Filed by
Affiliated Computer Services, Inc.
Pursuant
to Rule 425 under the Securities Act of 1933
and
deemed filed pursuant to Rule 14a-12 under the
Securities
Exchange Act of 1934
Subject
Company: Affiliated Computer Services, Inc.
Commission
File No.: 1-12665
Forward-Looking
Statements
This
communication contains “forward-looking statements” within the meaning of the
Private Securities Litigation Reform Act of 1995 and the provisions of Section
27A of the Securities Act of 1933, as amended, and Section 21E of the Securities
Exchange Act of 1934, as amended (which Sections were adopted as part of the
Private Securities Litigation Reform Act of 1995). Such
forward-looking statements and assumptions include, among other things,
statements with respect to our financial condition, results of operations, cash
flows, business strategies, operating efficiencies, indebtedness, litigation,
competitive positions, growth opportunities, plans and objectives of management,
and other matters. Such forward-looking statements are based upon management’s
current knowledge and assumptions about future events and are subject to
numerous assumptions, risks, uncertainties and other factors, many of which are
outside of our control, which could cause actual results to differ materially
from the anticipated results, prospects, performance or achievements expressed
or implied by such statements. Such risks and uncertainties include,
but are not limited to: (a) the cost and cash flow impact of our debt and our
ability to obtain further financing; (b) the complexity of the legal and
regulatory environments in which we operate, including the effect of claims and
litigation; (c) our oversight by the SEC and other regulatory agencies and
investigations by those agencies; (d) our credit rating or further reductions of
our credit rating; (e) a decline in revenues from or a loss or failure of
significant clients; (f) our ability to recover capital investments in
connection with our contracts; (g) possible period-to-period fluctuations in our
non-recurring revenues and related cash flows; (h) competition and our ability
to compete effectively; (i) dissatisfaction with our services by our clients;
(j) our dependency to a significant extent on third party providers, such as
subcontractors, a relatively small number of primary software vendors, utility
providers and network providers; (k) our ability to identify, acquire or
integrate other businesses or technologies; (l) our ability to manage our
operations and our growth; (m) termination rights, audits and investigations
related to our Government contracts; (n) delays in signing and commencing new
business; (o) the effect of some provisions in contracts and our ability to
control costs; (p) claims associated with our actuarial consulting and benefit
plan management services; (q) claims of infringement of third-party intellectual
property rights; (r) laws relating to individually identifiable information; (s)

....................

## Prompt 1
In the forward-looking statements notice, what does risk item (r) concern?
## Prompt 2
Write the next part of the forward-looking statements notice, picking up from its final line.

## Data listing
....................

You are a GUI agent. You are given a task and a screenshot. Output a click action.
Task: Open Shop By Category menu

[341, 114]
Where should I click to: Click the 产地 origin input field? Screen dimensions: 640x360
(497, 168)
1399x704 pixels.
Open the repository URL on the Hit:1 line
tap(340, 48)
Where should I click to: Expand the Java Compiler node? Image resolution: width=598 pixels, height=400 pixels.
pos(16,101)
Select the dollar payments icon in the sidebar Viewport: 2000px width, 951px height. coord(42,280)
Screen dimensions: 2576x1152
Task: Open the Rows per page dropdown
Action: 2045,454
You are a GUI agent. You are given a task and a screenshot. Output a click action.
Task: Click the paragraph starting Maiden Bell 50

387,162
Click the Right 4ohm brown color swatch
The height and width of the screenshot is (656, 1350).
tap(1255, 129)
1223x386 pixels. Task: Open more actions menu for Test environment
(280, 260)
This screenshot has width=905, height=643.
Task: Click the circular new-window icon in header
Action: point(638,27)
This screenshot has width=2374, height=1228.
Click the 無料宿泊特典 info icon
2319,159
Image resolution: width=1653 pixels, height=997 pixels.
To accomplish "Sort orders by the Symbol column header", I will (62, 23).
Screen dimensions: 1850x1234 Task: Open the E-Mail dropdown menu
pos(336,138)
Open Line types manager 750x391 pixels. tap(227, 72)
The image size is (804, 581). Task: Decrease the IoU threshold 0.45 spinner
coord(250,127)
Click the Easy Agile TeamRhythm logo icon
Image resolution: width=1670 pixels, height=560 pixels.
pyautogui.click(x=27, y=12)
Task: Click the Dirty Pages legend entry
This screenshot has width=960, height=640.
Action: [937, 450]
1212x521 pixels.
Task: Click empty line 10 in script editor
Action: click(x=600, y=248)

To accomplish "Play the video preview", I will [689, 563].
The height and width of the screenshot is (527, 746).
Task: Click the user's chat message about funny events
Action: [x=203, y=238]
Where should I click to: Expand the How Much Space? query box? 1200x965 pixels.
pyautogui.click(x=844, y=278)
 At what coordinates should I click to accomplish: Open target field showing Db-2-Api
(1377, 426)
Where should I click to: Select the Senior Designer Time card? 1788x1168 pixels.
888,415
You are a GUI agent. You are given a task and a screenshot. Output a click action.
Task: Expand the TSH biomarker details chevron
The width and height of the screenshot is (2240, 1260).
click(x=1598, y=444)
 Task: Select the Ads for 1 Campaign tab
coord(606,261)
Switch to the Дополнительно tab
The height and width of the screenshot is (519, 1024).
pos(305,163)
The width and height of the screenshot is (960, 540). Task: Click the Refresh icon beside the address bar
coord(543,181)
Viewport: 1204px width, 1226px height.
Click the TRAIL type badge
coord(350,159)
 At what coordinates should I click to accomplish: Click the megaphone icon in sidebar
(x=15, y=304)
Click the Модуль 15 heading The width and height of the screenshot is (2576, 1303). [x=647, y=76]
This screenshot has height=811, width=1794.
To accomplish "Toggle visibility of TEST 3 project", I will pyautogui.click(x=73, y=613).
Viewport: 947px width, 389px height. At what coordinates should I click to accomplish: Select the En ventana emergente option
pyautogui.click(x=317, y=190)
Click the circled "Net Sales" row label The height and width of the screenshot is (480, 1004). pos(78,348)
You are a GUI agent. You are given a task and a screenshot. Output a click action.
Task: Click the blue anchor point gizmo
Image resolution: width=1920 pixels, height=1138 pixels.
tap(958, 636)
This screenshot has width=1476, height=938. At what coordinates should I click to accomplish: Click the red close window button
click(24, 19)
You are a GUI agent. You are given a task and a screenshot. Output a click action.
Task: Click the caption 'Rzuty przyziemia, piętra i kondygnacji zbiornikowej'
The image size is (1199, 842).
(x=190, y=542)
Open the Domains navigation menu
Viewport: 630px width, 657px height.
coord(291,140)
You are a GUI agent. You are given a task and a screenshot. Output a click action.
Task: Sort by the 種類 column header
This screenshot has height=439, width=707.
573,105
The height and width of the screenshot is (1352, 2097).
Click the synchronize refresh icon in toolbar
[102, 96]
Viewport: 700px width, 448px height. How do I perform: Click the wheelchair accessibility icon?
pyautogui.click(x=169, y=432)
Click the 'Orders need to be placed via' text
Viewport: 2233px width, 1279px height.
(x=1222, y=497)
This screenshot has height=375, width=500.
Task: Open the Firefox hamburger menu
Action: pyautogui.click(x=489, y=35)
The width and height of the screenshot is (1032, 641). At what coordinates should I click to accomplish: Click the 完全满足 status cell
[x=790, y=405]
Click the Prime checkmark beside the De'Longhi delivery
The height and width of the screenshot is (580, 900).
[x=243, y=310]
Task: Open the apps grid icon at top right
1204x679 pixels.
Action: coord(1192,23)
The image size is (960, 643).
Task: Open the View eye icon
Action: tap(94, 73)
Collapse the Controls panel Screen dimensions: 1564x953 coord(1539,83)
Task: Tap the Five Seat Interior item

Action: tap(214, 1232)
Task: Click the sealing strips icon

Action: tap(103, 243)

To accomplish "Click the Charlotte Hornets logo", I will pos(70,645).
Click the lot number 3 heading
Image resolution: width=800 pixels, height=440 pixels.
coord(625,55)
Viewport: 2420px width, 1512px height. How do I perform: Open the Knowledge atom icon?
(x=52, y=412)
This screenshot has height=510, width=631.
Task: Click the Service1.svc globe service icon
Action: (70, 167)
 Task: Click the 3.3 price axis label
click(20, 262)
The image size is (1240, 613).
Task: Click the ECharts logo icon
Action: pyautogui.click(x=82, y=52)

....................

## Written response 1
Laws relating to individually identifiable information.

## Written response 2
potential breaches of our security system; (t) the impact of budget deficits
and/or fluctuations in the number of requests for proposals issued by
governments; (u) risks regarding our international and domestic operations; (v)
fluctuations in foreign currency exchange rates; (w) our ability to attract and
retain necessary technical personnel, skilled management and qualified
subcontractors; (x) risks associated with loans that we service; (y) the effect
of certain provisions of our certificate of incorporation, bylaws and Delaware
law and our stock ownership; (z) the price of our Class A common stock; (aa) the
risk that we will not realize all of the anticipated benefits from our proposed
transaction with Xerox; (bb) the risk that customer retention and revenue
expansion goals for the proposed Xerox transaction will not be met and that
disruptions from the proposed Xerox transaction will harm relationships with
customers, employees and suppliers; (cc) the risk that unexpected costs will be
incurred in connection with the proposed Xerox transaction; (dd) the outcome of
litigation, including with respect to the proposed Xerox transaction; (ee)
antitrust and other regulatory proceedings to which we may be a party in
connection with the proposed Xerox transaction; and (ff) the risk that the
proposed Xerox transaction will not close or that our or Xerox’s shareholders
fail to approve the proposed Xerox transaction. For more details on
factors that may cause actual results to differ materially from such
forward-looking statements, please see Item 1A. Risk Factors of our Annual
Report on Form 10-K for the fiscal year ended June 30, 2009 and other reports
from time to time that we file with or furnish to the SEC. Forward-looking
statements contained or referenced in this news release speak only as of the
date of this release. We disclaim, and do not undertake any obligation to,
update or release any revisions to any forward-looking statement.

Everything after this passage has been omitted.